On the other hand, SOME things sort of wedge in 'beta' for forever.  For
instance, the 'ICQ-Java' application from www.mirabilis.com has been
at a beta 0.981a level since at least Jan 1998. For that matter, I just
checked their download page, and ALL the ICQ versions are marked 'beta'.

However, there's an INCREDIBLE number of ICQ users - does this mean that
there shouldn't be an alert if there's a problem? Seems to me that it would
be even MORE important to issue an advisory.

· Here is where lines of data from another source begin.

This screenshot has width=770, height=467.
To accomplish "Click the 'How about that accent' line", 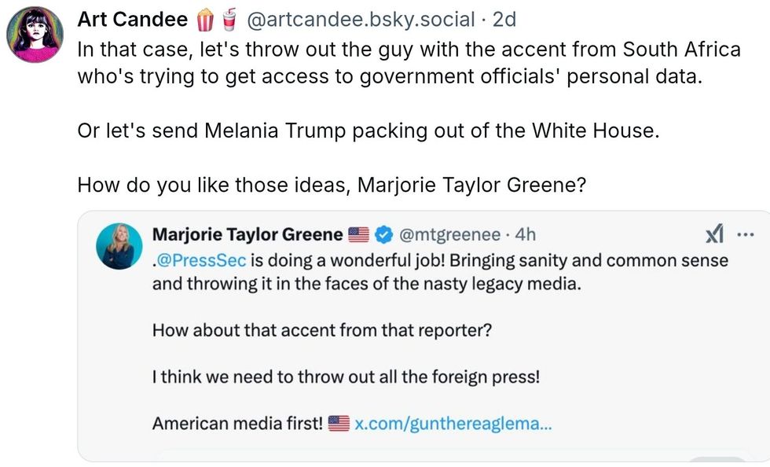I will click(321, 329).
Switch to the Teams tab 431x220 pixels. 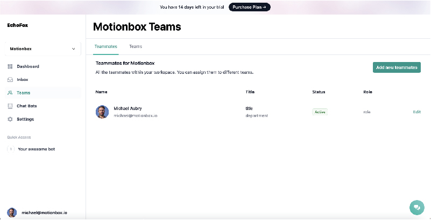[x=136, y=46]
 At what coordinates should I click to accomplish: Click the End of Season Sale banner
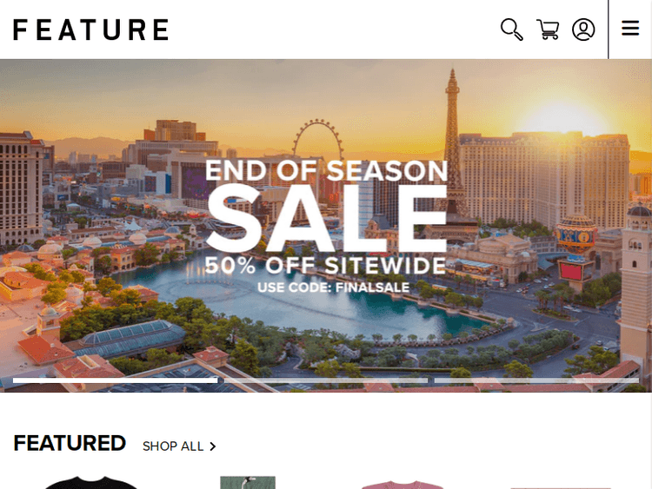coord(326,226)
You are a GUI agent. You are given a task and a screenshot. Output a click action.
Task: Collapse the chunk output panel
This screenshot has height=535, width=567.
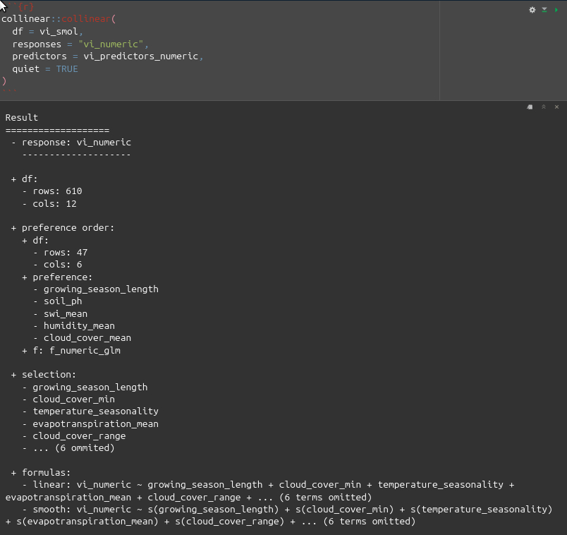tap(543, 107)
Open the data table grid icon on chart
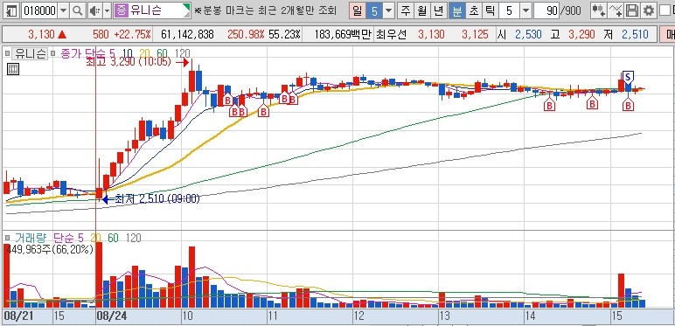 pos(13,69)
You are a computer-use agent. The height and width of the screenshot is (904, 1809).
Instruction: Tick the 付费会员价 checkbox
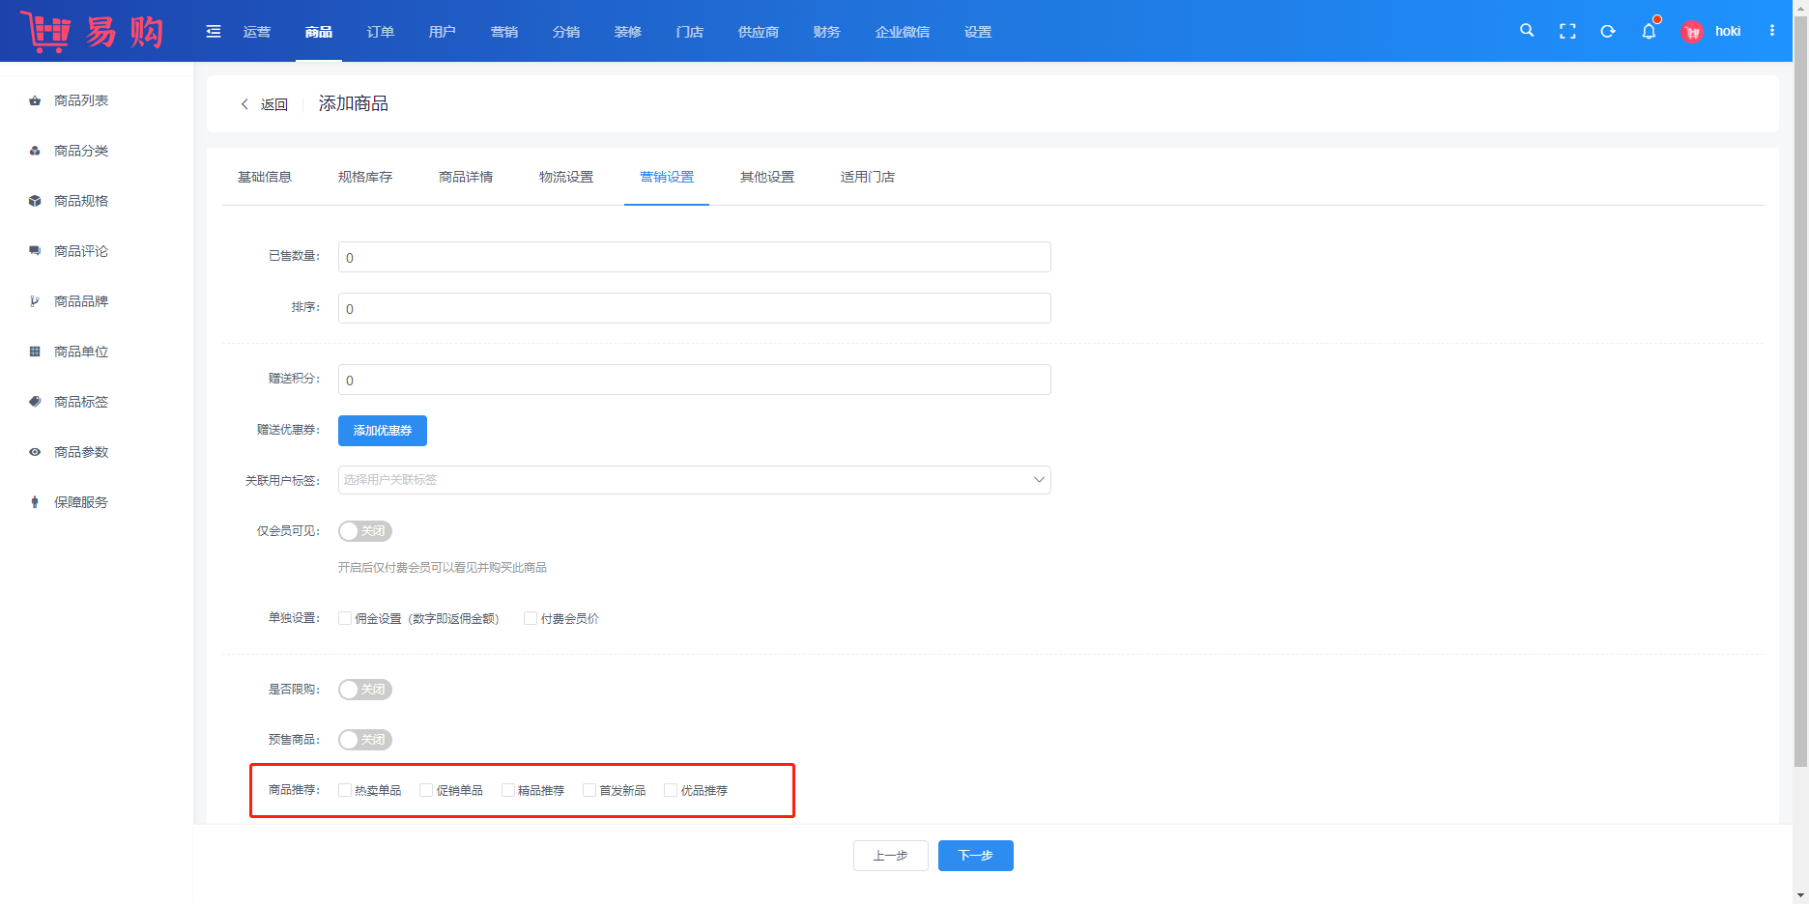[x=531, y=618]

> No surprise there.  ...Yet when a product is no longer supported, issuing
> a DoS exploit against it isn't only yesterday's news...it's slapping the
> jellied *remains* of a dead horse.

And maybe you *need* to slap the jellied remains to get people to upgrade
and migrate.  Somebody just posted to the XEmacs list with a bug report
that XEmacs fails to build in the X11R4 environment that SunOS 4.1.4
provides.  Should people on those systems not be told "Hey, there's an
issue here", just because their vendor has dropped support?

And remember - people on beta or unsupported systems may need exploits
*MORE* - because they need tools to see if they are vulnerable, or
whether their local patch has addressed the issue, etc etc etc.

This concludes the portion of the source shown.